In 2008, two students and former disabilities services coordinator Joel Dansky embarked on a survey of accessibility on Hampshire’s campus. The trio, in an almost-70 page report, outlined both the problems with the buildings and put forward recommended fixes–such as increasing the number of accessible bathrooms and moving student centers and health services to more accessible locations. The changes suggested in the report were to be incorporated into the Capital Facilities Plan 2009-2028, which included an accessibility budget of $100,000 per year.
“The problem was, within a year or two it was quite evident that the aggressive funding of… the capital plan itself wasn’t sustainable,” said Larry Archey, Director of Facilities and Grounds, when we sat down with him and Carl Weber. Instead, Hampshire switched to a more gradual approach: going year to year, seeing what money they had and what problems were the most pressing.
Last spring, Dansky retired. He was replaced by Aaron Ferguson, a full-time Director of Accessibility instead of part time disabilities services. Ferguson’s vision for the campus, while including the changes and goals shared with Facilities, goes beyond the ADA requirements. “[Joel’s approach was] an old school approach that I would call the medical model, which… puts the focus on the student as the problem and focuses on diagnoses and retroactive accommodations and stuff like that,” he said. “The industry is shifting more towards universal and inclusive design, a social model, as opposed to a medical model.”
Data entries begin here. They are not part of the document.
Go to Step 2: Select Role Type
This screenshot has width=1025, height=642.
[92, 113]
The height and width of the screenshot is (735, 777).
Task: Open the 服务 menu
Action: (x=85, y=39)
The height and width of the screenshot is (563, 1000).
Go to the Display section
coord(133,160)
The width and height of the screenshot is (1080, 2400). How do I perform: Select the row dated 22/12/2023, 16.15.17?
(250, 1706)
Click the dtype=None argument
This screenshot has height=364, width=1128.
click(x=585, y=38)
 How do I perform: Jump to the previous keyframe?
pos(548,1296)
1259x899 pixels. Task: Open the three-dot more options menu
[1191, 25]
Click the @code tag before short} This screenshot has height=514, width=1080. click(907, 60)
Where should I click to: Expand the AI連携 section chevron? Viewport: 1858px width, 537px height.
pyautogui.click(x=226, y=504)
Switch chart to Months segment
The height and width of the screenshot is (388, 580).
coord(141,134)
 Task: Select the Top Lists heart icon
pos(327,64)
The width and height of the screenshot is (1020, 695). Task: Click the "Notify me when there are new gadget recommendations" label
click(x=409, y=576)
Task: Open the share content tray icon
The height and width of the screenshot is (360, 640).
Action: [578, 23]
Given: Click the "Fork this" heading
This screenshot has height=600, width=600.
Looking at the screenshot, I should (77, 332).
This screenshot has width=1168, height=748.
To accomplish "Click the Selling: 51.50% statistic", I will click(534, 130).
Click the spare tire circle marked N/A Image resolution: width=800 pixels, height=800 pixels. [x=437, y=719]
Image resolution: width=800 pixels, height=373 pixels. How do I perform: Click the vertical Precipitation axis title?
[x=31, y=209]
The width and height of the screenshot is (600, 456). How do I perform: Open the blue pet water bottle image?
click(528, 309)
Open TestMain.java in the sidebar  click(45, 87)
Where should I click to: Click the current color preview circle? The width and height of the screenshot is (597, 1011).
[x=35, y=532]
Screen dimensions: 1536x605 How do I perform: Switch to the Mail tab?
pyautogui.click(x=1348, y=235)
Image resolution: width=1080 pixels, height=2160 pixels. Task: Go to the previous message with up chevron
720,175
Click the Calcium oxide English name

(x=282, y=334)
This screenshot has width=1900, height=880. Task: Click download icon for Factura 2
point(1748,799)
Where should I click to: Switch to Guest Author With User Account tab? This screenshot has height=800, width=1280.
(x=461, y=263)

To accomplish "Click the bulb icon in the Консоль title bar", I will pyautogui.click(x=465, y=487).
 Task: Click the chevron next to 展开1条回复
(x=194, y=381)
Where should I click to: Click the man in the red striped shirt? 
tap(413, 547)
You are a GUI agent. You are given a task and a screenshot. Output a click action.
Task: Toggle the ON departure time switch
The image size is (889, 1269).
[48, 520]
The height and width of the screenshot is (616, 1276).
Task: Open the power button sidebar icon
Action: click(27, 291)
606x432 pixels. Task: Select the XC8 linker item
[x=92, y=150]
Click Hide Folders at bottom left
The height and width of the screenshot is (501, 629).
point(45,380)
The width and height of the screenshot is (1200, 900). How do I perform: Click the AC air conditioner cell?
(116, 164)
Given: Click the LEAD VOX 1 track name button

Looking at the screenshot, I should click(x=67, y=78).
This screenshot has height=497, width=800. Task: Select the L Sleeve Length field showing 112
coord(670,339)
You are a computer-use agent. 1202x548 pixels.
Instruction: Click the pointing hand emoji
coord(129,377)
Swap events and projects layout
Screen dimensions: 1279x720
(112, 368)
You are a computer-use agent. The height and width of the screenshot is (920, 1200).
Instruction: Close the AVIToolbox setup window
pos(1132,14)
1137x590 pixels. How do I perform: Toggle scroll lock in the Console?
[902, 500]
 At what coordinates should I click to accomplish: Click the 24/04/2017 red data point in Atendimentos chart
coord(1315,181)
The medical model of disability works to focus efforts on “curing” the individual as much as is possible, treating a disability as something that lowers an individual’s quality of life and can only be thought about negatively. The social model turns that idea on its head: “disabilities” are caused by society. The problem is not with the person who has trouble opening the door, but with the person who made the door too heavy for some to open. “Universal design” is the idea that human environments should designed so that they are available to everyone, regardless of abilities. This newer model incorporates these considerations into the planning process instead of tacking them on as an afterthought.
“It’s an ideal,” Ferguson said, “but working towards it by bringing in other folks in the community, helping them understand what their role is in creating elements of accessibility… just that, educating the campus, faculty, staff and students, is a big shift.”
But the social model breaks down when the people in charge don’t trust the community. There is a disclosure process for disabilities and the concomitant accommodations for a reason, but the process is not perfect: disclosure can be a terrifying obstacle for some, and a minor barrier for others. From Ferguson’s vantage point, “there [are] a lot of students who are flat-out okay with abusing the ADA and being like… ‘I’ll say whatever I want to get my cat in my dorm.’ Folks aren’t thinking in the social justice mindset. Not to say that it’s rampant, but it happens more frequently than I’ve ever experienced.” Talk to enough people who have moved in the middle of the semester and you are sure to find some with stories about how mentioning mental illness changed the way the HOO treated them. And then there are pets, which are sometimes the only benefit that students feel is worthwhile to seek from accessibility resources– and many students see nothing wrong with misrepresenting their need.
Our community often has a very different idea about what the rules should be compared to what they actually are. When the popular idea about how life should be at Hampshire (i.e. pets allowed) intersects with those benefits that really are accessible, a conflict of interests arises. Situations like these are the troubled terrain of the social model. “So I’ve had to draw some pretty strong boundaries with students for the legitimacy of other students,” Ferguson said.
The distrust can also run the other way: while most professors will accept accommodations without too much fuss, the language used on syllabuses can put off some students with disabilities right away. “No eating in class,” for example, or “absolutely no extensions.” In Aaron’s vision, such a statement would be a teachable moment and an attempt to bring more people into the fold: “And trying to empower folks to feel like they don’t have to have a degree, they don’t have to be the person with that in their title, to have some effect on accessibility.”
According to Hampshire’s current Knowledge and Wellness Commons plan, Health Services should soon be moving to a more accessible location in the Library/Robert Crown Center complex–one of the recommendations in the 2008 plan that has been neglected in the time since. We can tentatively report that the Hitchcock Center may soon install ADA accessible trails around Hampshire’s farm and woods (look out for more on this in coming weeks!). Plenty remains to be done–and one place for students to start is to look at the 2008 plan, which can easily be found online. We do not conclude this report with a call to action; if it has been successful, you are already aware of your ability to be active on this campus. There is no natural place for the conversation to end: accessibility is not a fixed goal post, but an ongoing project, one the whole community must take part in.